▸ Source extract
================
Successful criminal profilers also have years of prior law enforcement or related experience; typically as a police officer and/or detective, crime scene analyst, or criminal investigator.
Criminal Profiler Careers
Criminal Profiler Salary
According to the Bureau of Labor Statistics (BLS), generally, criminal profilers’ salaries range between $65,000 and $100,000 annually. As of 2011, the average forensic psychologist profiler earned approximately $73,000 per year; with the mean earning potential nearly $68,000 annually.
At the federal level, profilers who work at the NCAVC qualify for GS-10 pay grade which translates to a base salary range between $45,771 and $59,505 annually; with the potential for promotion to a GS-15 base salary rating range between $99,628 and $129,517 per year. Cost of living and Law Enforcement Availability Pay can increase this base salary by as much as 12.5 to 53.7 percent. Supervisory criminal profilers with the FBI can earn as much as $140,000 per year and forensic psychologists can earn as much as $400,000 per year as a consultant in private practice.
================
▸ What you will do
1/ In the criminal profiler salary passage, which pay grade do profilers at the NCAVC qualify for?
2/ Please repeat the criminal profiler salary passage from "Criminal Profiler Careers" to "nearly $68,000 annually.".
3/ According to the criminal profiler salary passage, why can a federal profiler's pay be higher than the GS base salary range?
Rely only on the criminal profiler salary passage.

▸ Provided records
================
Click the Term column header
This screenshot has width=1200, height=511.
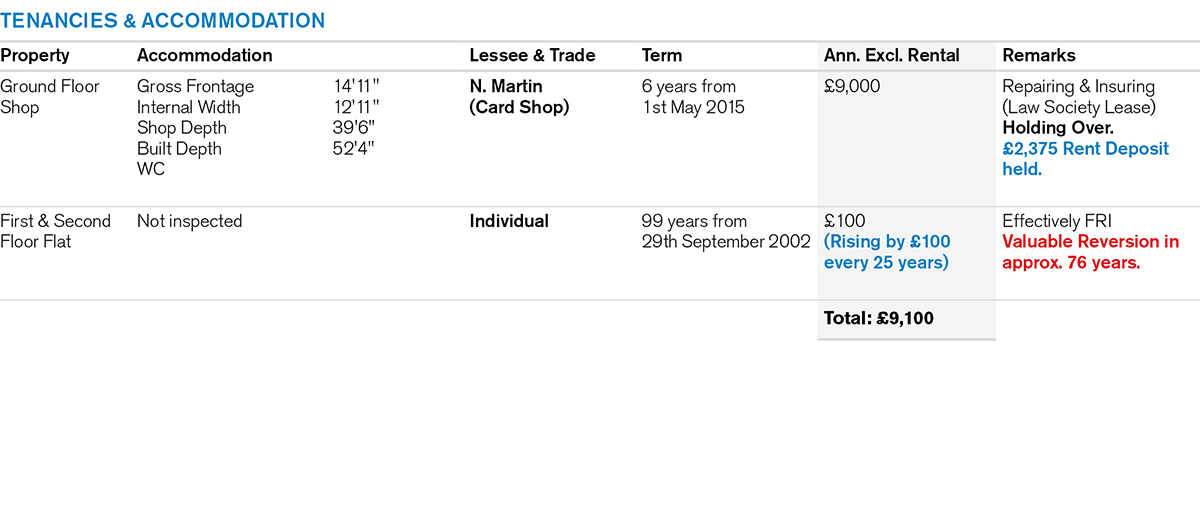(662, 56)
================
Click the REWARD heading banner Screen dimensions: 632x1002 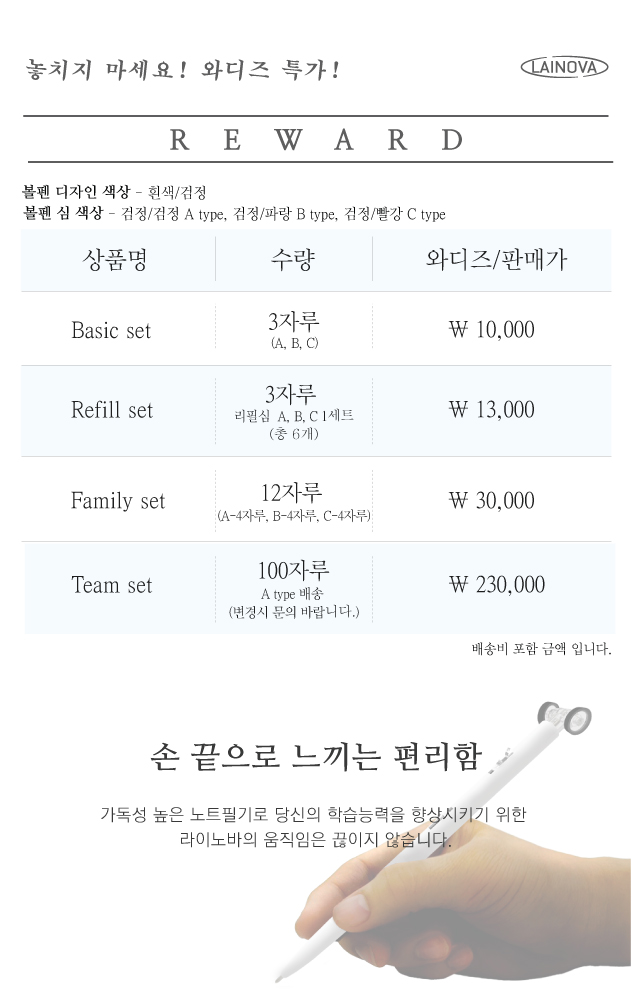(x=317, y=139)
================
▸ Exercise solutions
1/ GS-10

2/
Criminal Profiler Careers
Criminal Profiler Salary
According to the Bureau of Labor Statistics (BLS), generally, criminal profilers’ salaries range between $65,000 and $100,000 annually. As of 2011, the average forensic psychologist profiler earned approximately $73,000 per year; with the mean earning potential nearly $68,000 annually.

3/ Cost of living and Law Enforcement Availability Pay can increase the base salary by as much as 12.5 to 53.7 percent.